AI and ML techniques have made big leaps this year. With AlphaFold solving the protein folding problem to the GPT3 engine that can solve most text related problems using its language model. Computer vision techniques have improved as well. All these research has some drivers behind it. And usually these drivers are based on a research question, grant or a niche. But AI research in the area of understanding real-life context is hard to come by as there is no beneficiary to such a model right away. The Google Assistant is close. As the assistant tries to look at multiple sources of data in different forms like previous searches, calendar appointments, email etc. to make a better decision and provide a better reply. These kind of models require something that can account for the great randomness that is humans. The same set of calendar appointments and search inputs could still have a different meaning and level of importance for different people. Rightly judging this based on more second-order inputs like usage pattern and key strokes might be the next big step.

Protein Folding

Protein exists as a polypeptide chain consisting of amino acids linked by a peptide bond. These chains can be in random shapes. But what makes them biologically functional is the shape it takes up when they are acted upon by a ribosome. Ribosomes are found in all living cells and they perform protein synthesis. The exact folding of a protein is crucial for its function. There can be parts of the functional protein that still remains unfolded. From a physical point of view, the unfolded state has the highest entropy hence it’s natural state. There is a certain amount of energy that is required for the folding to happen and reduce its entropy. Folding can be triggered by hydrophobic reactions. Molecular chaperones are a class of proteins that aid in the correct folding of the protein. Neurogenerative diseases have been linked to the misfolding of proteins.

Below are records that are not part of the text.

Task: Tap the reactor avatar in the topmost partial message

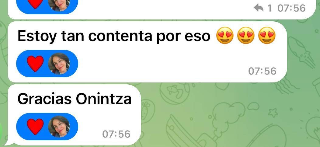Action: [59, 5]
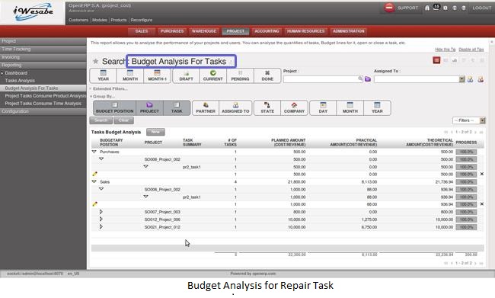Click the star favorite icon beside Search

click(x=95, y=61)
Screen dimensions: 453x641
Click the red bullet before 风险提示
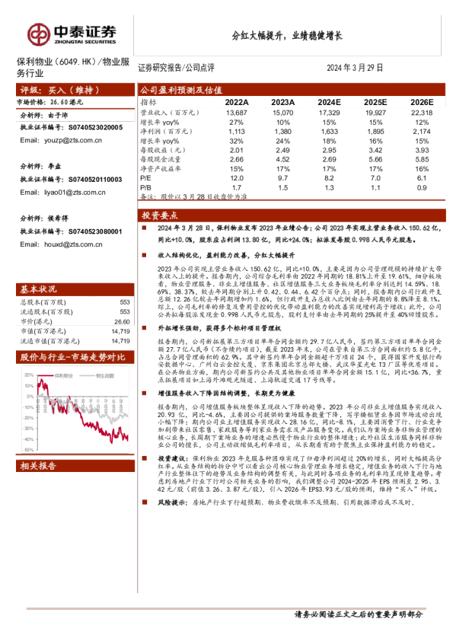pyautogui.click(x=145, y=502)
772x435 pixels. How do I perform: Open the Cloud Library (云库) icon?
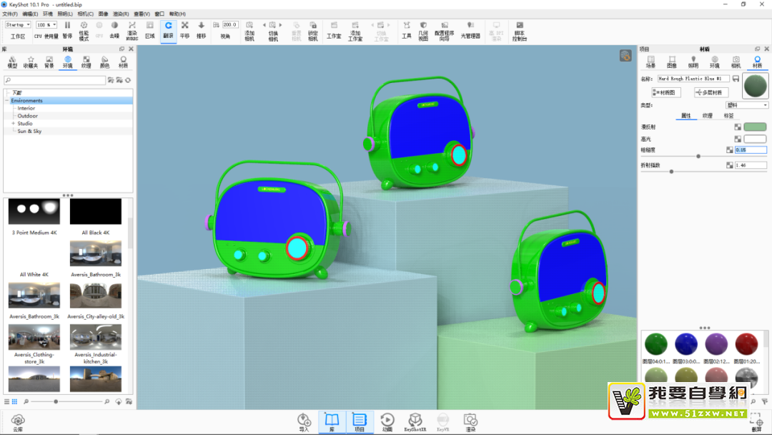tap(19, 421)
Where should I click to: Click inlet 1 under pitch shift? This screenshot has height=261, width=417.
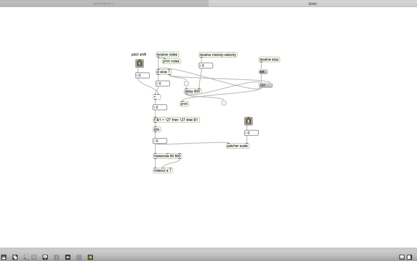tap(140, 64)
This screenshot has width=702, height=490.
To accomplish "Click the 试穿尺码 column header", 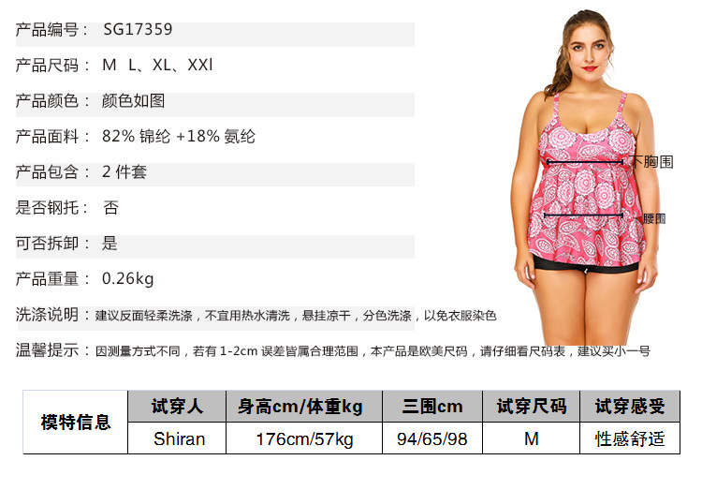I will click(531, 407).
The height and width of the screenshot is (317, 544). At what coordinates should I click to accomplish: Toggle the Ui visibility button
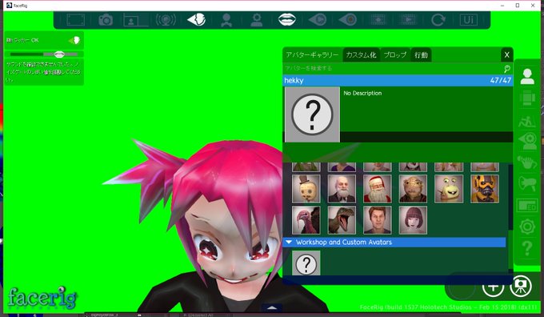coord(468,20)
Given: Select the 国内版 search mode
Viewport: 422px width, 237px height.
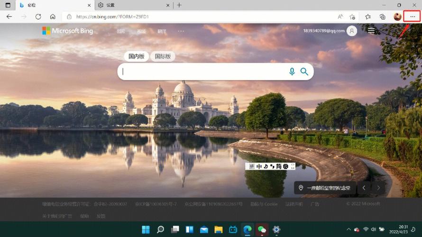Looking at the screenshot, I should pyautogui.click(x=136, y=56).
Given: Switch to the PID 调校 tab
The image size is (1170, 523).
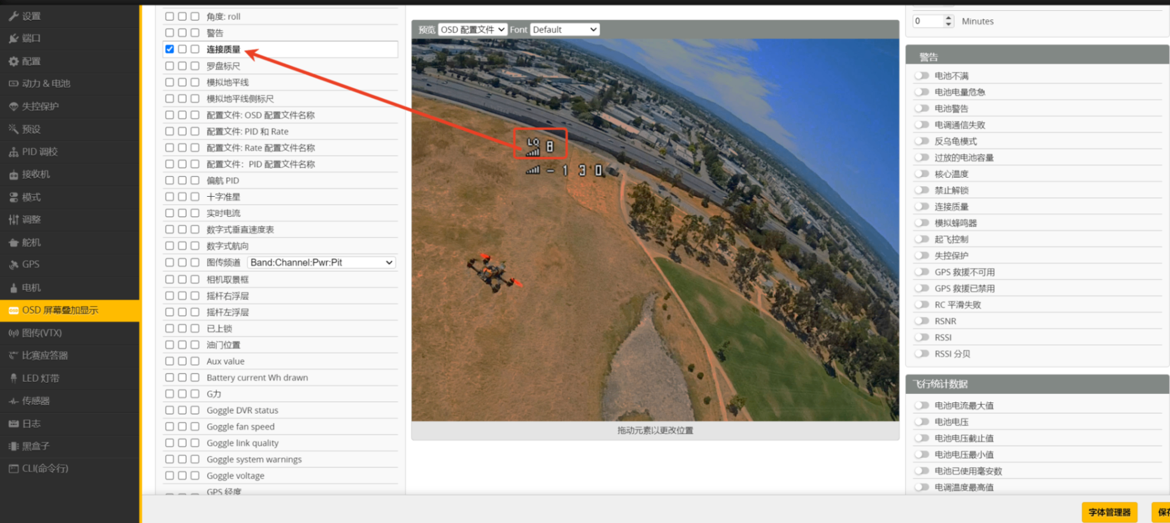Looking at the screenshot, I should [x=40, y=152].
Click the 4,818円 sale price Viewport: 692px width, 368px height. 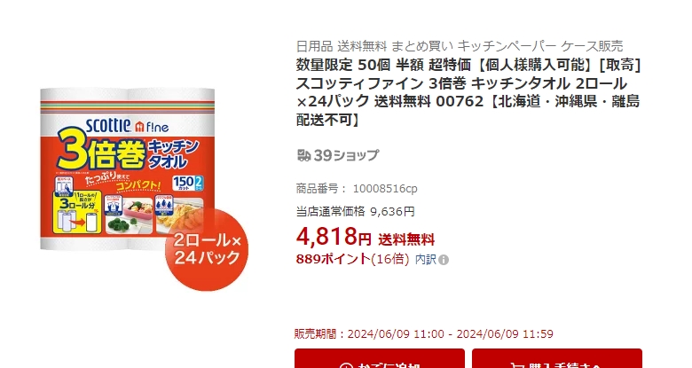tap(334, 237)
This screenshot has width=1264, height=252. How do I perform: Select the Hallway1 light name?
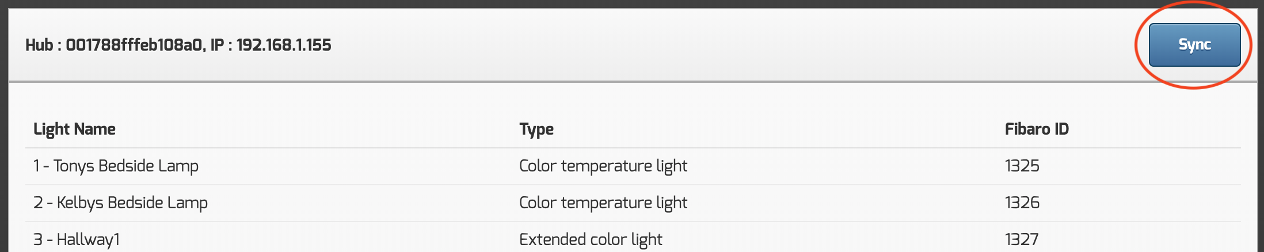pos(88,239)
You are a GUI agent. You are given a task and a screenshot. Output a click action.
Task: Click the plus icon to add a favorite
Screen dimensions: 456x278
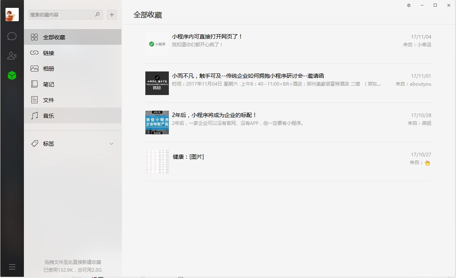pos(112,15)
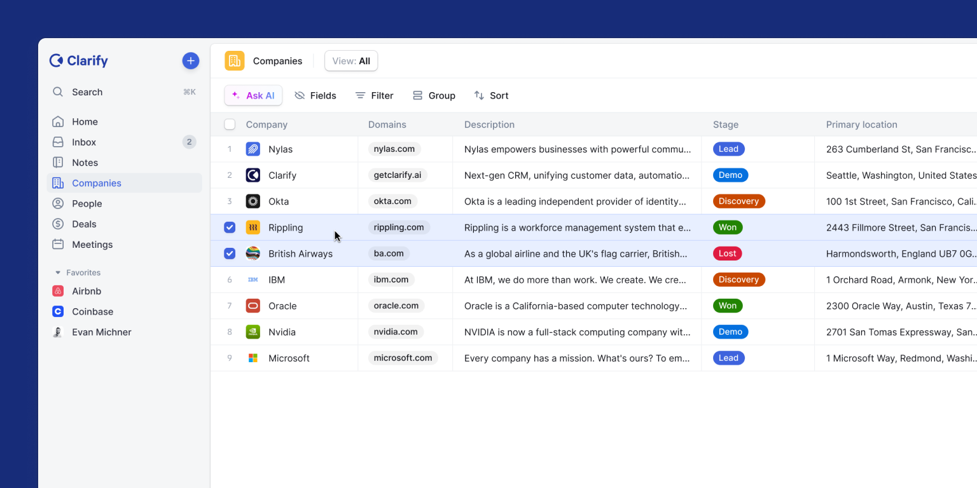This screenshot has height=488, width=977.
Task: Navigate to People page
Action: click(124, 204)
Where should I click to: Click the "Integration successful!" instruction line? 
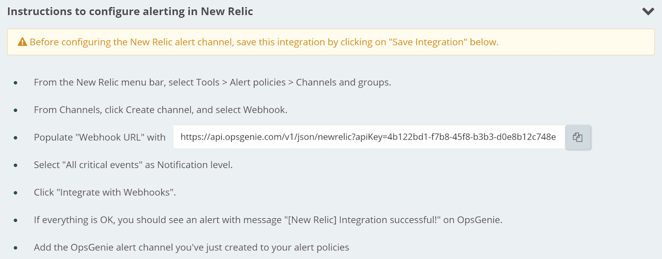(268, 220)
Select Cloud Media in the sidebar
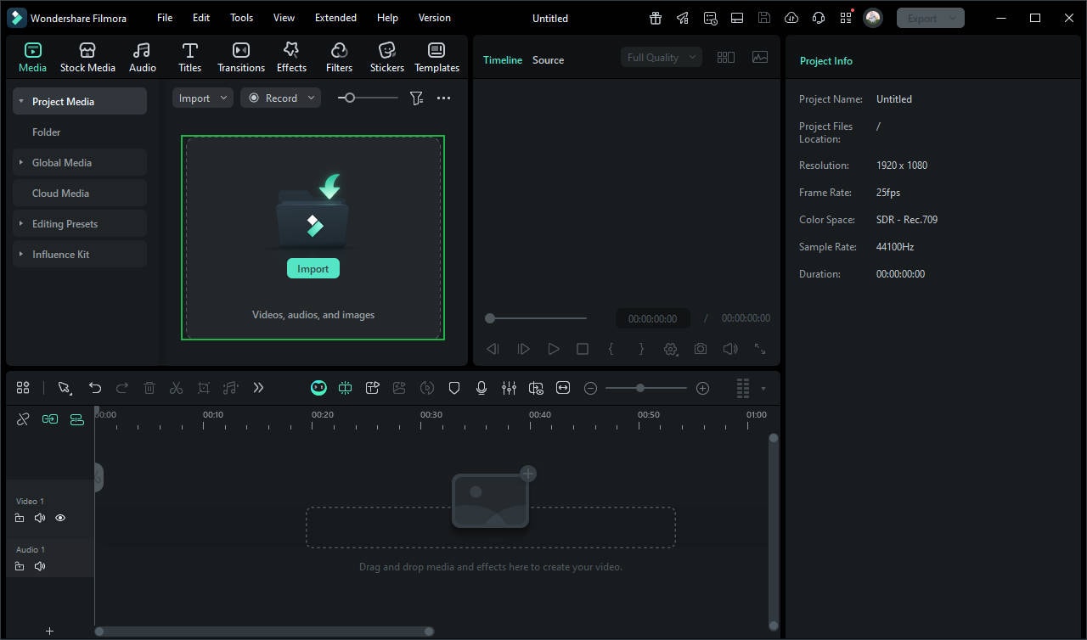1087x640 pixels. click(x=60, y=193)
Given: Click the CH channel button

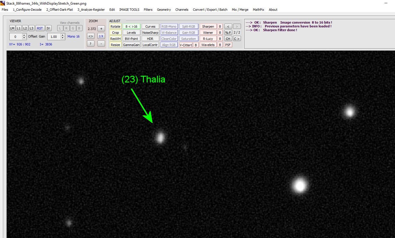Looking at the screenshot, I should [x=228, y=38].
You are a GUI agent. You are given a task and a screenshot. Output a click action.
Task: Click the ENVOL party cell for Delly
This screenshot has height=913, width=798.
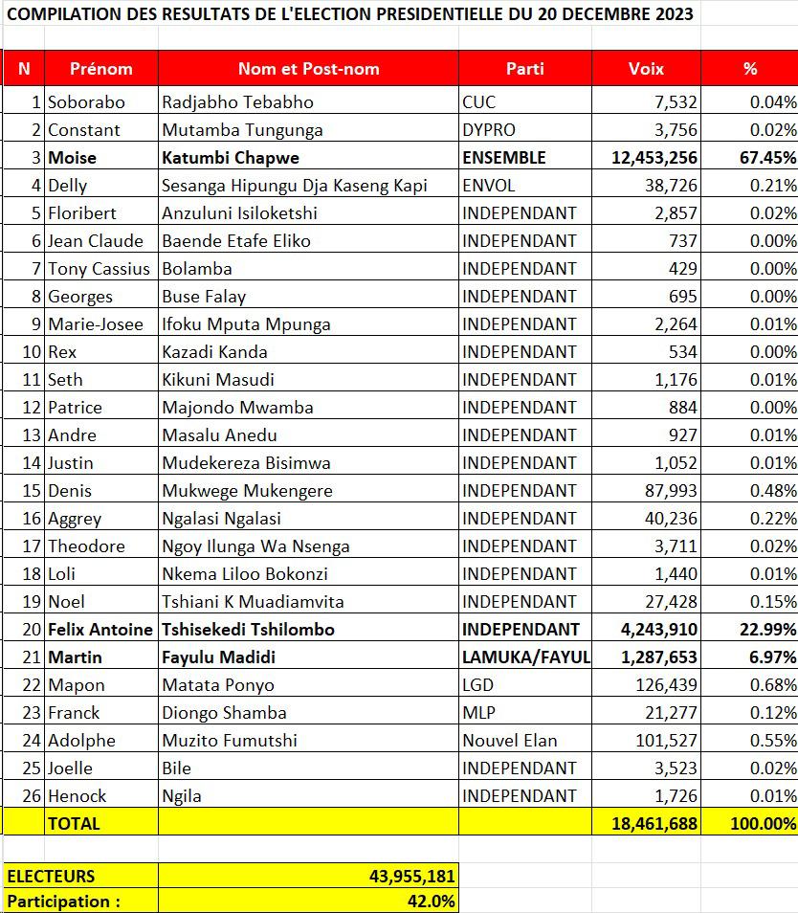pos(524,186)
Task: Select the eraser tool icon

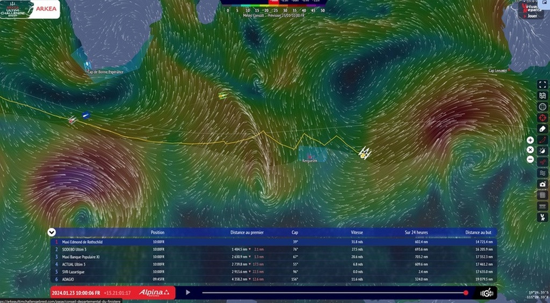Action: pyautogui.click(x=542, y=129)
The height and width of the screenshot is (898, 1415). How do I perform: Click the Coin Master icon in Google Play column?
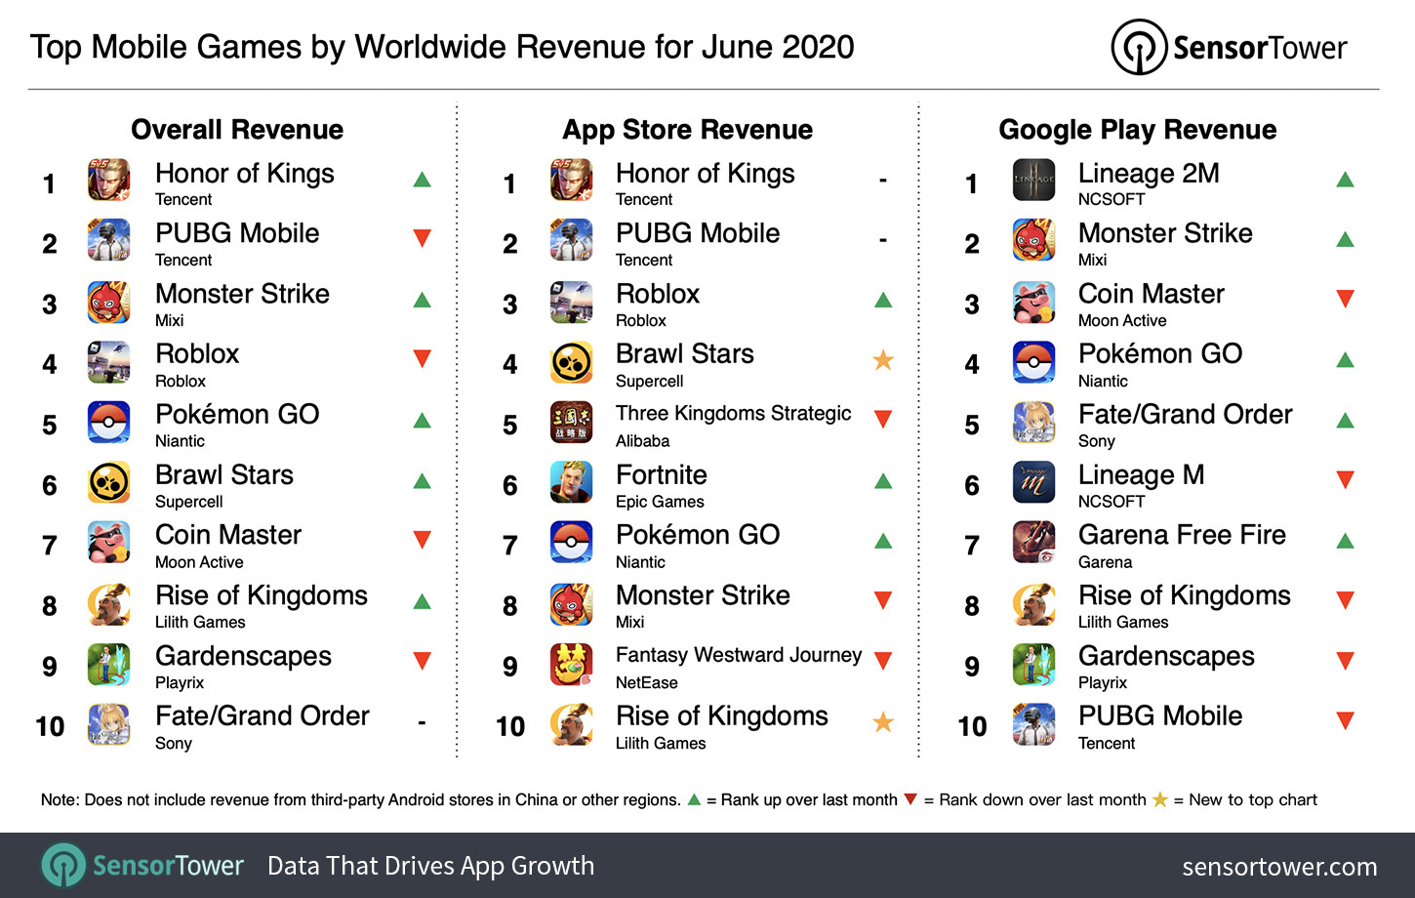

The process of protein folding is not stochastic. There are many variables build into this process that makes it really hard to predict the correct functional folding for a protein. It is estimated that a natural protein can have 10300 possible combinations. It is not truly random but rather a model that can replicate this process is still being developed. Understanding this fundamental biological process can help in developing new medicines and managing new environment.

Federated Learning

Federated Learning is a machine learning technique that trains algorithms with separate local samples and without exchanging them. This enables training of an algorithm using multiple devices. This is a huge plus from a data privacy and data security point of view. The basic principle is that the algorithm is trained on the locally available data and the resulting model parameters of the algorithm are then exchanged to other instances. The “other instances” can be either centralized or decentralized. Determining data characteristics from just the parameters is close to impossible. Splitting the datasets into smaller local sets counteract the bias that maybe only seen in some data sets. Smartphones use this form of learning where a central model is retrieved from the cloud. The local data produced by the smartphone (for example, usage statistics, keyboard strokes etc.) is used to update the model. The updated model is then sent back to the cloud over secure channels. This shields the raw user data from the external cloud infrastructure.

A major field where this can be used is in the digital health vertical. Starting from all the data that is harvested from wearables of consumers to data from hospitals and insurances. It fits into the criteria of having a very dispersed data and can still fulfill legislation like GDPR.